Behind El Kamour, however, lies the governorate and town of Tataouine (Tataouine is the capital of the governorate of the same name), with over 180,000 inhabitants. Arid and barren, this region contains most of Tunisia’s oil reserves, producing 40 per cent of its petrol and 20 per cent of its gas. Yet Tataouine also records some of the nation’s highest levels of poverty: in 2017, for example, 28.7 per cent of its active population were unemployed (compared with a national average of 15.3 per cent), while for graduates the rate rose as high as 58 per cent.
Events in El-Kamour, 2017-2020: a brief chronology
The El Kamour movement began on 25 March 2017, with protests in various localities in the governorate, all converging on the town centre of Tataouine. The protesters were demanding a share of local resources, particularly oil, as well as greater employment opportunities and infrastructure development. Met by silence from the government, on 23 April they organised a sit-in at El Kamour. Tensions mounted on both sides, and an escalation became inevitable after the prime minister visited Tataouine and met the protesters. His plans to calm the situation with a few token promises came to naught and the discussions ended in deadlock. On 20 May the pumping station was occupied for two days before being cleared by the army, and tensions remained high.
Eventually, on 16 June 2017, an agreement was signed with the government through the mediation of the Union générale tunisienne du travail (UGTT), which acted to guarantee its implementation. The terms of the agreement promised the creation of 3,000 new jobs in the environmental sector by 2019, and 1,500 jobs in the oil industry by the end of 2017. A budget of 80 million dinars was also earmarked for regional development. But, to the frustration of the local population, the agreement was never implemented. The government simply bided its time, gambling that the militants would tire and the movement run out of steam.
‘This is where I come from, I belong to this region and this social group, I am being deprived of resources materially and/or symbolically, so I support those who dare to say “no” and resist’. In summary, this is what you can hear in Kebili-Jemna, Tataouine-El Kamour and elsewhere.
On 20 May 2020, however, the El Kamour activists resumed their protests and sit-ins in several places, piling on the pressure and blockading several routes to bar them to oil-industry vehicles. On 3 July they organised a new general strike throughout the public services and the oilfields, and on 16 July they closed the pumping station, blocking the pipelines carrying petroleum products north. But the El Kamour militants had to wait until 7 November 2020 before they could reach an agreement with the government’s representatives, in return for which petrol producers and other oil-sector enterprises were to resume operations immediately.

COMPLETE THE FOLLOWING:
1. Return the part of the El Kamour passage that begins at the words "Eventually, on 16" and stops after the words "out of steam.".
2. Answer these questions from the El Kamour passage:
(a) What percentage of Tunisia's petrol does the Tataouine region produce?
(b) On what date did the protesters organize a sit-in at El Kamour?
(c) On what date in 2020 did the activists close the pumping station?
3. Summarize the El Kamour passage in two sentences.
The data that comes after the El Kamour passage plays no part in this work.

DATASET EXTRACT:
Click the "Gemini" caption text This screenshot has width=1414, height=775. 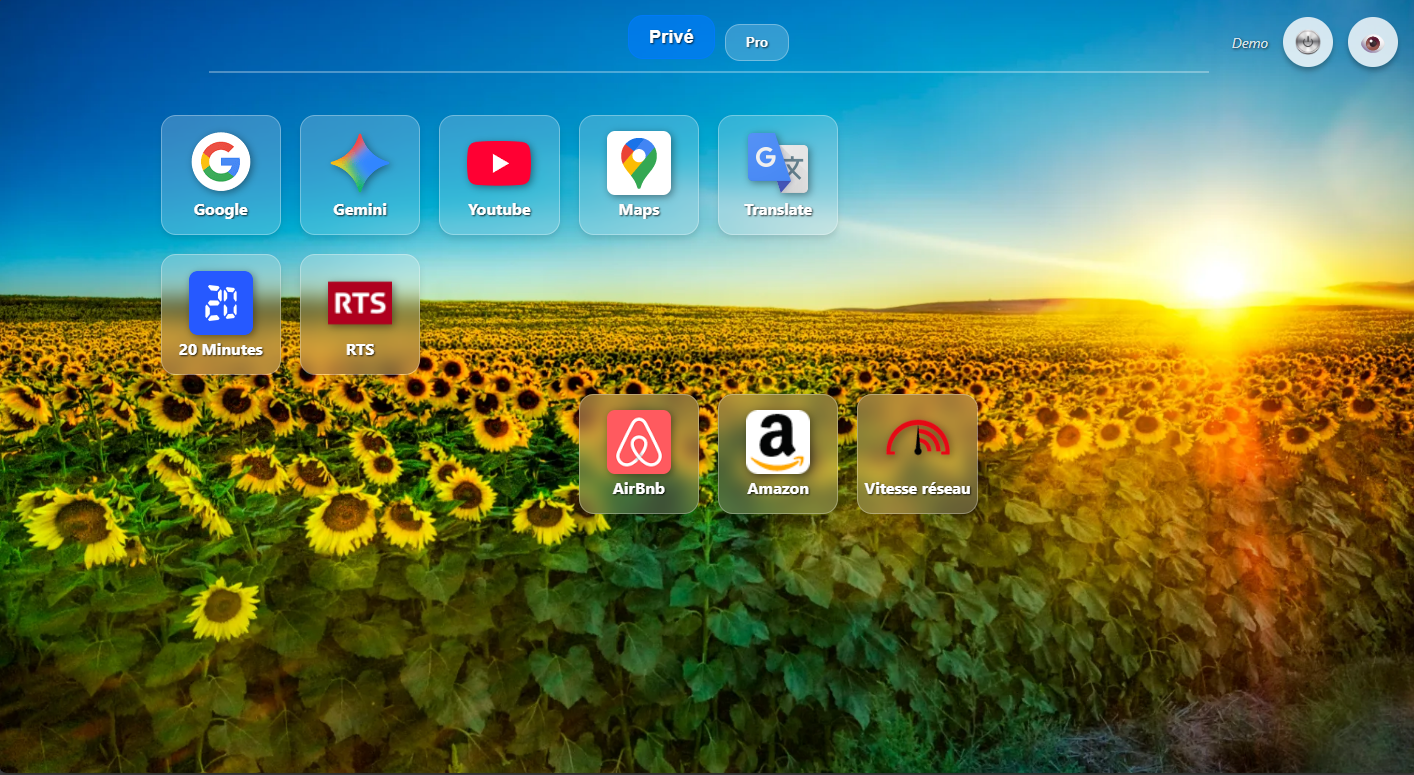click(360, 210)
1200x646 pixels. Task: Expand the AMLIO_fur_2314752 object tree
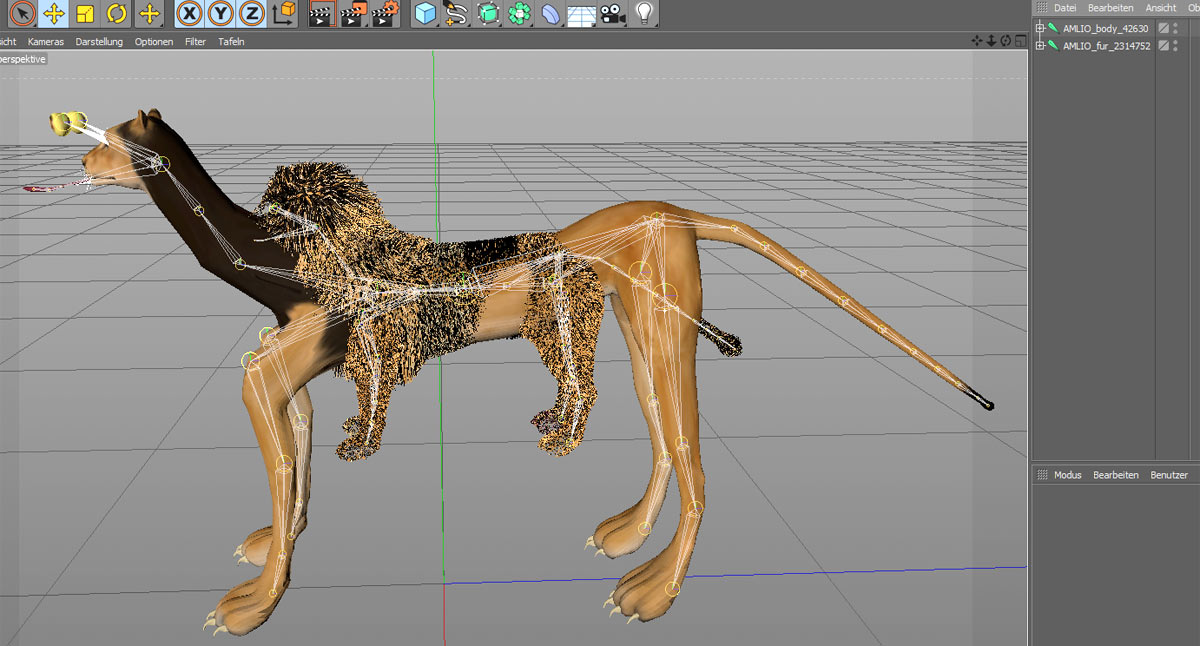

RESULTS OF THE EXERCISE:
1.
Eventually, on 16 June 2017, an agreement was signed with the government through the mediation of the Union générale tunisienne du travail (UGTT), which acted to guarantee its implementation. The terms of the agreement promised the creation of 3,000 new jobs in the environmental sector by 2019, and 1,500 jobs in the oil industry by the end of 2017. A budget of 80 million dinars was also earmarked for regional development. But, to the frustration of the local population, the agreement was never implemented. The government simply bided its time, gambling that the militants would tire and the movement run out of steam.

2.
(a) 40 per cent
(b) 23 April 2017
(c) 16 July 2020

3. The El Kamour movement began in March 2017 in the oil-rich but poverty-stricken governorate of Tataouine, with protesters demanding a share of local resources, jobs and infrastructure, and it led to a June 2017 agreement mediated by the UGTT that was never implemented. The activists resumed protests and blockades in May 2020, closing the pumping station in July, and reached a new agreement with government representatives on 7 November 2020.